According to current WHO statistics, approximately one in seven people in the United States and other first world countries die from coronary heart disease, heart attacks and other diseases caused by atherosclerosis. As scientists now suggest, the number of its victims will grow rapidly in the coming years due to the general aging of the world's population and the spread of sedentary lifestyle and malnutrition.

As Musunuru says, large-scale genetic studies in recent years show that there are relatively few people on Earth who practically do not suffer from such health problems due to mutations in one or two copies of the ANGPTL3 gene.

This DNA site not only controls the growth of blood vessels and the migration of their cells, but also suppresses the work of two enzymes that break down the "harmful" version of cholesterol and fat molecules, which is why its excessively high activity leads to their accumulation in the circulatory system. Accordingly, mutations in ANGPTL3 lead to the opposite – the body breaks down almost all the fat reserves in the blood, which protects their carriers from atherosclerosis.

Guided by this idea, scientists created a retrovirus based on a new CRISPR/Cas9 genomic editor that penetrates into mouse liver cells and damages ANGPTL3, and tested its work on ordinary mice and their relatives suffering from hypercholesterolemia.

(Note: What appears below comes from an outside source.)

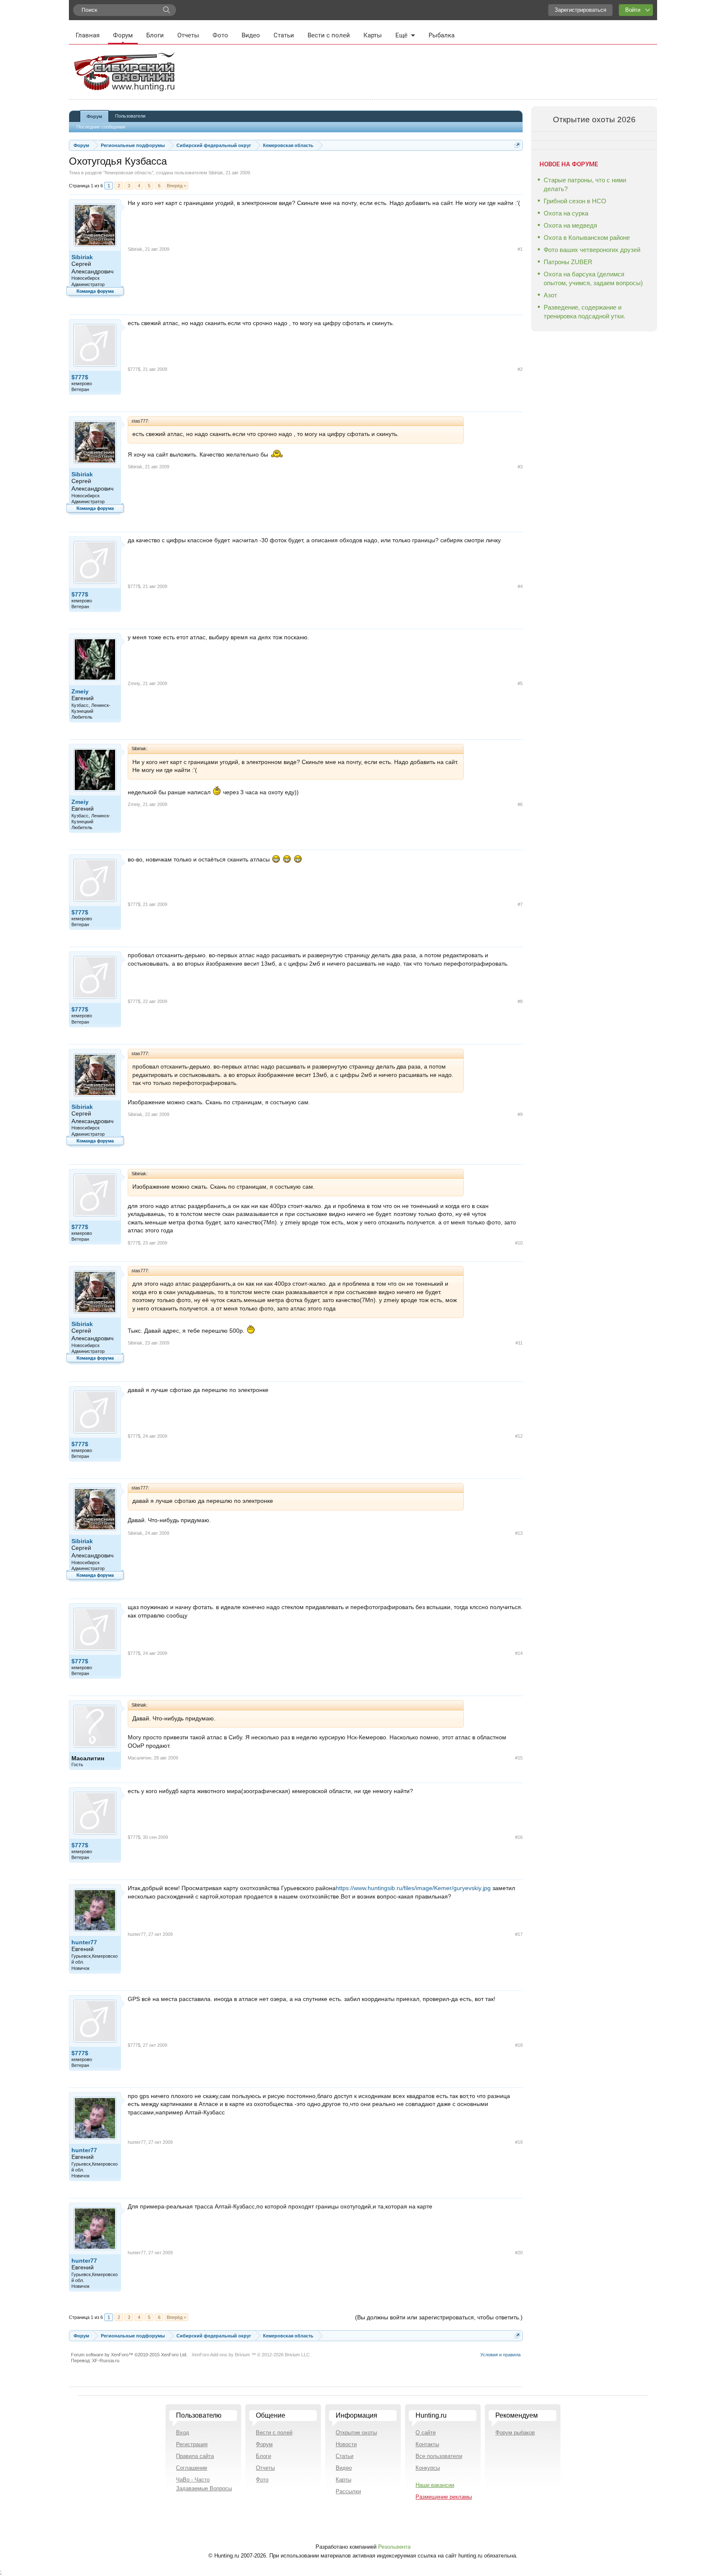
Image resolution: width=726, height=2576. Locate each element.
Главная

The first changes in the work of the rodents' body appeared just two weeks after the introduction of the retrovirus – the level of cholesterol and fats in their blood decreased by 50-56%. Such changes affected both healthy mice and their relatives with congenital disease, which allowed them to reduce the concentration of fats in their blood to conditionally safe levels.

According to biologists, such impressive results were obtained with a fairly modest efficiency of the virus – it managed to penetrate only a third of liver cells. Increasing his "combat capability", according to Musunuru and his colleagues, will make such a "vaccination" against atherosclerosis even more effective.

In the near future, geneticists plan to conduct the first trials of a "human" version of this gene therapy using mice whose liver partially consists of human cells. If these experiments are completed successfully, then, according to Musunuru, it will be possible to think about the beginning of preclinical and clinical trials on volunteers.